Belge:
§ §
O yaz anilarla dolu, sizi salcali makarnaya alistirmistim mesela. Ilk yapisimizda bol zeytinyaginda salcalarin kucuk bezecikler halinde kavrulusu gozumun onunde, sonra o makarnayi severek yemistiniz.
Sonra bir ara Istanbul'dan halanlar gelmisti, gunun en az yarisini sizde gecirdigim icin onlarla da kaynasmistim. Ozelikle enisten ne tatli bir adamdi, hayat dolu ve neseliydi, mutfagin kontrolumuzde oldugunu bildiginden bir gun malzemelerini alip gelmis, onun tarifiyle et-sote pisirmistik. O yemegin tadi da aklimda, ve sebzeleri nasil kucuk kucuk dogradigimiz. Ha bir de enistenin yepyeni, koyu yosun yesili Mercedes'ine binmek oyle guzeldi ki, paranin ekstra mutluluk alabilecegini oylece ogrenmis olduk.
Aah Oznur sen nasil ozenli bir insandin. Bazen tatli yapmak aklina gelirdi, kucuk tatli tarifi defterini cikarir icinden bir tane secerdin. Eksik malzemeleri almak uzere bakkala gitmek icin, etegini utuler, kiyafetlerini degistirir, upuzun acik kahve saclarini ozenle tarar, birkac defa bukerek ve katlayarak topuza donustururdun. Evden cikmadan, buzdolabinda tuttugun gul esansli Johnson Baby kolanyayi hem kendine doker hem bana ikram ederdin, ve oylece bakkalin yolunu tutardik. Yaptigin herseyi cok buyuk bir titizlikle ve sonucu mukemmel cikacak sekilde yapardin. Hem arkadasim hem kuzenimdin ve sana hayranligim cok buyuktu. Seninleyken senin hayatini izler, ona uyum saglardim, eve gelince ise kendime donerdim.
O yaz o kadar cok vakit gecirdik ki, annem birgun "sizi ayni aileye gelin verelim de birbirinizden hic ayrilamayin!" dediginde birbirimize bakip nasil kikirdamistik, Sinan ile Selcuk! O hayal o yaz oracikta kaldi, ta ki buraya yazana kadar.
§ §
Veri bölümü:
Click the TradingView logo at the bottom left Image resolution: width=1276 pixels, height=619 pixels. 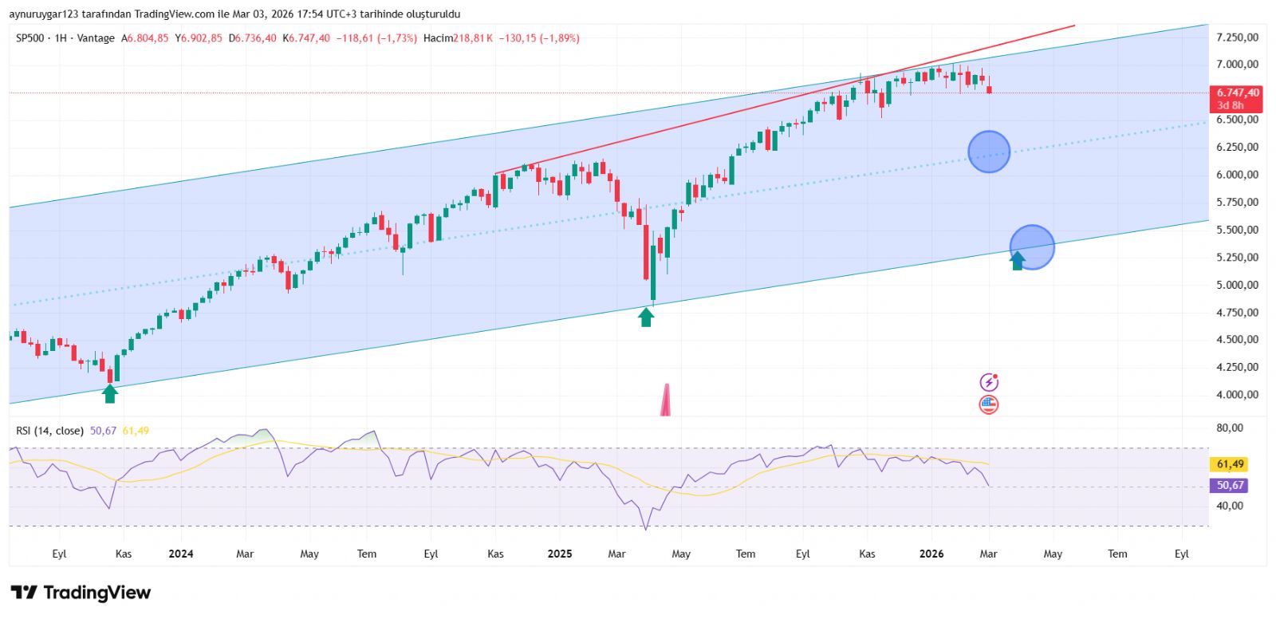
§ §
Yazılı görev A: Yaz anılarını anlatan metinde eniştenin yeni Mercedes'i ne renkte?
Yazılı görev B: Yaz anılarını anlatan metni kaldığı yerden devam ettirin.
Buradaki satırların bu işle hiçbir ilgisi yoktur.

Alıştırma çıktısı A: Koyu yosun yeşili.

Alıştırma çıktısı B:
Wednesday, July 3, 2024
Bu yil
neredeyse biyolojik bir ritme donusturerek iki haftada bir birseyler karaladim burada, son yillarin sessizligine gore buyuk bir disa vurum. Bu performansi bir ilham perisine borcluyum, evet hemsirem sen!
Bugun itibariyle yaz okulu bitti, sicak ogleden sonrasi sessizligine bir gevseme hali eslik ediyor. Biraz da kronik uykusuzluk var...son ayda gececi oldum. Gece el-ayak cekildiginde, ofis niyetine kullandigimiz bos odaya geciyorum, pencereyi aciyorum, hava durumuna gore bazen serin bazen sicak ruzgari iceri davet ediyorum, sari isikta ve yerdeki acik renk kalinca halida, gecmise dair tanidik bir zamani yasiyorum sanki. Icime tatli bir genclik heyecani geliyor, sanki onumde bilmedigim guzel bir gelecek var ve o guvenle ani yasiyorum.
Bu odadan, geceden, heyecandan ve genclikten ilham alarak aklima Hatirla Sevgili dizisi geldi, Icinde fazla miktar aci olan Turkiye'nin yakin gecmisine dair tarihsel dizileri izleyemiyorum. Ruhum parcalaniyor, mahkeme/hapis/iskence sahnelerinde, o yuzden sadece "askli" kisimlari secerek izledim. Oyunculuk nasil olursa olsun, o yogun asik olma simulasyonunu verdi, ve oylesini hic yasamamis olsam da masallardan tanidik o hissi hatirlamak guzeldi. Askin en yuksek mertebesine dair bir algimiz var, ve bu tamamen dusunme gucumuzden geliyor. Gercekte, pratikte, ise ask bambaska birsey. Sanirim hayatimda eksikligini hissedecegim tek sey, hayal edebildigim kadar buyuk yasamamis oldugum duygular. Ikisi arasindaki aciklik,- duymamaya calistigim- bir aclik hissi olusturuyor olabilir.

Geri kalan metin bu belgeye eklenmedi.